#### About this task:
Work out the number of lines in the listing below that include "Choose", and answer with it alone.

:::::

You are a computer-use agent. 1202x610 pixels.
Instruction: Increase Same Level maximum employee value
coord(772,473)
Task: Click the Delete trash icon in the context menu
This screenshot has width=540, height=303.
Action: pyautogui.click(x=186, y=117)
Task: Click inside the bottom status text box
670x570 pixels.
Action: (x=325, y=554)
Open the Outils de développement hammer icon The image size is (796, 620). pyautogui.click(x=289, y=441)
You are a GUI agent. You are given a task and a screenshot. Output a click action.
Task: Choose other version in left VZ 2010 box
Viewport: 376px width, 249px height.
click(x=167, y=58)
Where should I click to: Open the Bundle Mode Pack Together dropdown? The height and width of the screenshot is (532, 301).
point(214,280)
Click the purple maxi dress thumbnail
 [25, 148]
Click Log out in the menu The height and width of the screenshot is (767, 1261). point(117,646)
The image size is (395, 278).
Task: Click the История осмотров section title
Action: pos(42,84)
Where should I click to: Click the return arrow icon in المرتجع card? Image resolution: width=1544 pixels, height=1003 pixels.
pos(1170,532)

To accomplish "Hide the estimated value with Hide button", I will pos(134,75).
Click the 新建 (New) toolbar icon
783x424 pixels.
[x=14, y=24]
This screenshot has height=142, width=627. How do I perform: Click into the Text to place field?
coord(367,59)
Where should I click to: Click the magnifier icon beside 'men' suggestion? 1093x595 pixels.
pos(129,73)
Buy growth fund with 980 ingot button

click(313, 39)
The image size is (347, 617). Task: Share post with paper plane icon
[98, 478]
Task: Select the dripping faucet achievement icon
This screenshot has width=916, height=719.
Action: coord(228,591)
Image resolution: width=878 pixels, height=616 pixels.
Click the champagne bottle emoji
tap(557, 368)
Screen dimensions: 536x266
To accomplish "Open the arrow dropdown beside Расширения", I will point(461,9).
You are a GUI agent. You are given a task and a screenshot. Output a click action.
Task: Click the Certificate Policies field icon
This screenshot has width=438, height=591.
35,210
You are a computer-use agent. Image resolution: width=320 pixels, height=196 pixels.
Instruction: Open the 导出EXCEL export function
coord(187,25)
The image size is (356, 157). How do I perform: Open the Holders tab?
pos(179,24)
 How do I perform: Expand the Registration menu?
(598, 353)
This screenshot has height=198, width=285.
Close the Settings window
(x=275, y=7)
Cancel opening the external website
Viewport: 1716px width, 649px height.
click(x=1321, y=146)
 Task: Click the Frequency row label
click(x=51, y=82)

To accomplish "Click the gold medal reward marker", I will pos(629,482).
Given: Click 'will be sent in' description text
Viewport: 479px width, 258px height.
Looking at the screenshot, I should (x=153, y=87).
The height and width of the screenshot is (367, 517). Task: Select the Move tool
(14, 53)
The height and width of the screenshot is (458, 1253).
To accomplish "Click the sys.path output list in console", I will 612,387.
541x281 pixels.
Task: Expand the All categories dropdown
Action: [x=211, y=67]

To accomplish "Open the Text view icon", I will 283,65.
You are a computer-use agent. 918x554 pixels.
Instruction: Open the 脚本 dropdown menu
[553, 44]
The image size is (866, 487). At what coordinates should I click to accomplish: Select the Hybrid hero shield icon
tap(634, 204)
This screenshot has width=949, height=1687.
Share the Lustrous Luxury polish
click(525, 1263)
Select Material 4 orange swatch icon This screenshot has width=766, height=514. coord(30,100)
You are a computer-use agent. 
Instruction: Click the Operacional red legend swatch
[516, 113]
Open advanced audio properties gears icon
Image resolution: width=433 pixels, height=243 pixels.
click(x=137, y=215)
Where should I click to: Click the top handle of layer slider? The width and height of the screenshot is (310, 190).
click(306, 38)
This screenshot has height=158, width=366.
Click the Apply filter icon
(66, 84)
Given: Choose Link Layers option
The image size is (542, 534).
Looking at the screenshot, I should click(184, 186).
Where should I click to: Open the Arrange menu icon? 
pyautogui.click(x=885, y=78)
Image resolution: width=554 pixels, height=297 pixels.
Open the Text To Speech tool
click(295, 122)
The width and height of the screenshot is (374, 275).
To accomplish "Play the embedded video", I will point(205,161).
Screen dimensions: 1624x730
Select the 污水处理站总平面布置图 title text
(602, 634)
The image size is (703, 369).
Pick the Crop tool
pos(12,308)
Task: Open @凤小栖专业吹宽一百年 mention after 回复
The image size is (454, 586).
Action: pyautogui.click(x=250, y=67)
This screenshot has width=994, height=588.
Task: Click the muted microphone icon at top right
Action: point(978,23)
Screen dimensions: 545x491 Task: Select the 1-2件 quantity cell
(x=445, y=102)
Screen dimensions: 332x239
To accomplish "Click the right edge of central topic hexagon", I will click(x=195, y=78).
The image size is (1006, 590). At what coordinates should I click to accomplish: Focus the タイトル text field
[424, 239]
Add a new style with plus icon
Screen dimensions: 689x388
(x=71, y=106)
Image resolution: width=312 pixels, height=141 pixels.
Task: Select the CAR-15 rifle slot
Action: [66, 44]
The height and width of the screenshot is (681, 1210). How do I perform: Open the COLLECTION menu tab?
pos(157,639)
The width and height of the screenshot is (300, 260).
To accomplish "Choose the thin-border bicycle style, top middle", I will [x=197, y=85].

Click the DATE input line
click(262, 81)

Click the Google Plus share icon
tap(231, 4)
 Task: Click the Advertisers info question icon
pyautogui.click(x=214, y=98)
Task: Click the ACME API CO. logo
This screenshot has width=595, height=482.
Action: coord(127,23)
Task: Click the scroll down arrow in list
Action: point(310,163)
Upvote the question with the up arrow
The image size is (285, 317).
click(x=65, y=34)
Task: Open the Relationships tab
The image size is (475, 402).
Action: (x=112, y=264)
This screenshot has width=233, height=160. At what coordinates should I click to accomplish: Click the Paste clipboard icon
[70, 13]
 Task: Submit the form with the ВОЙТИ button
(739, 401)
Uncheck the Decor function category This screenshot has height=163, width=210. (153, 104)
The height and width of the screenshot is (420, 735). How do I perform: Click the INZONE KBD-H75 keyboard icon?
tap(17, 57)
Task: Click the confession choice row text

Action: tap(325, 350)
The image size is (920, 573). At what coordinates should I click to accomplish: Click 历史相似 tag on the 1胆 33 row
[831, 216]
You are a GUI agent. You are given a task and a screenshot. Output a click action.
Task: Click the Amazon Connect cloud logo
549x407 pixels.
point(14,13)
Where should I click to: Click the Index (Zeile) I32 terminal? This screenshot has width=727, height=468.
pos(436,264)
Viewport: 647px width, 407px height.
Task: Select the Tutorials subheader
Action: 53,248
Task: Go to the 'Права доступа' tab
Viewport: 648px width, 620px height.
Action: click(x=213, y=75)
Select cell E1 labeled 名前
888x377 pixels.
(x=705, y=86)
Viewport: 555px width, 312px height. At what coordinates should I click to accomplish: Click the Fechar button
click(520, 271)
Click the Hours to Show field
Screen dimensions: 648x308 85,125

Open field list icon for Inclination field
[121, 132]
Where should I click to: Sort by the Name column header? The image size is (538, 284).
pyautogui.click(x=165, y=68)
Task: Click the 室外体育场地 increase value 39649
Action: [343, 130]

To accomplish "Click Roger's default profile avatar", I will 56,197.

:::::

#### Response:
3